LooseJar LooseJar is software that discovers which Jar file is used how often through Java Instrumentation library. Instrumentation is a standard library which serves measurement process about code without affecting the ordinary operation of Java codes and allows obtaining a variety of information.

How to Run LooseJar? You have to define software as Java agent in your application’s JVM parameter. For example:

java -javaagent:<LooseJar Path> <Your ClassName> -cp <Your Jars>
You can use Java agent as in the above syntax example. If your application is a web application, you can define Java agent at JVM settings of the default application server. Point to be considered here is testing points dependent to all libraries from running to termination of the application in order to obtain detection about which library is used how often. Unit tests and BDD tests can be used to measure the overall Looser application and Selenium tests can be used if web application is being used. For example you have a method named getSQLConnection(). This method requires sql connection and uses mysql connector driver in the background. If this method is not called when Looser agent is active, Looser agent provide you information about mysql dependency is not being used.
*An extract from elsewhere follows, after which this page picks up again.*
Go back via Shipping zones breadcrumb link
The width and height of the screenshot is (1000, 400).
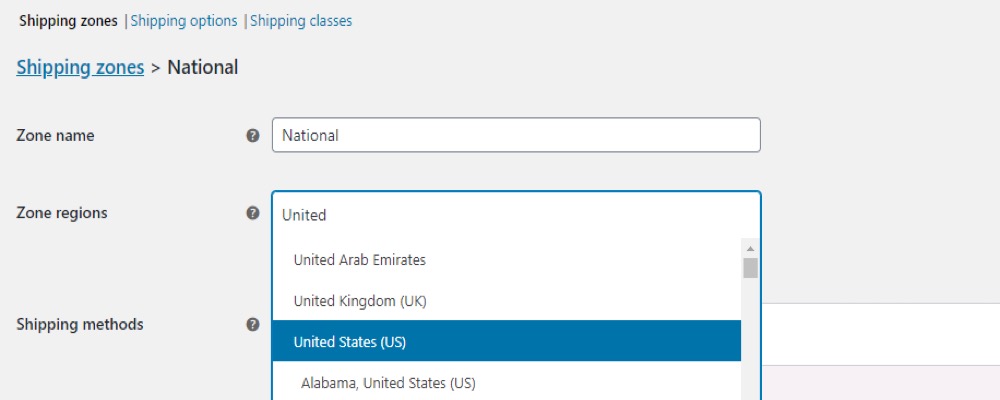[x=80, y=67]
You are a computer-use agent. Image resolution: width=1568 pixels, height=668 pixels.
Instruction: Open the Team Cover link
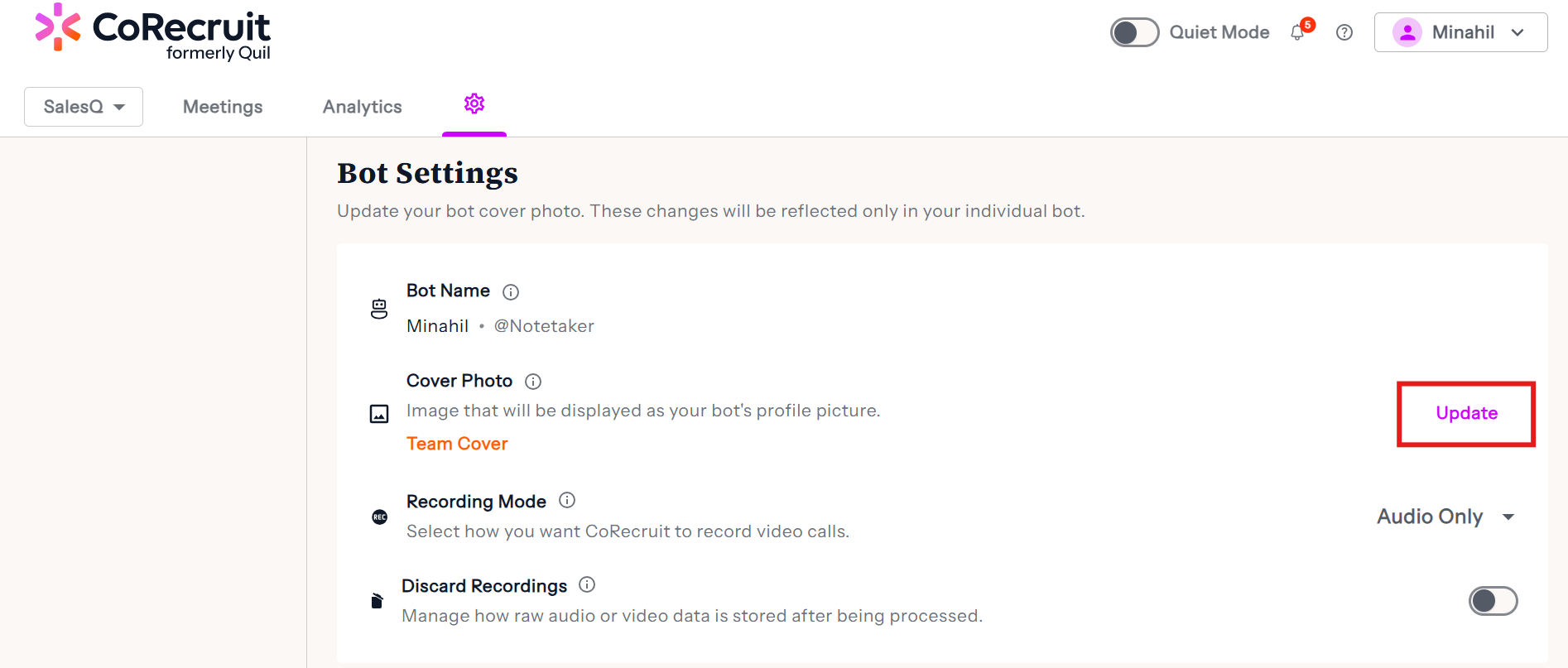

This point must be considered in the use of Looser.


Conclusion So, how Looser will give us information about which Jar is used how much? There are two ways to obtain this information. Firstly, this information is provided as a console output immediately after the application is terminated. The second way is accessing with JMX connection in the run-time and accessing to summary() method of Looser as MBean method. JMX Jconsole or VisualVM can be used to access with JMX.

A sample output:

If your applications' result contains any 0.00% rated Jars, you can remove it from CLASSPATH.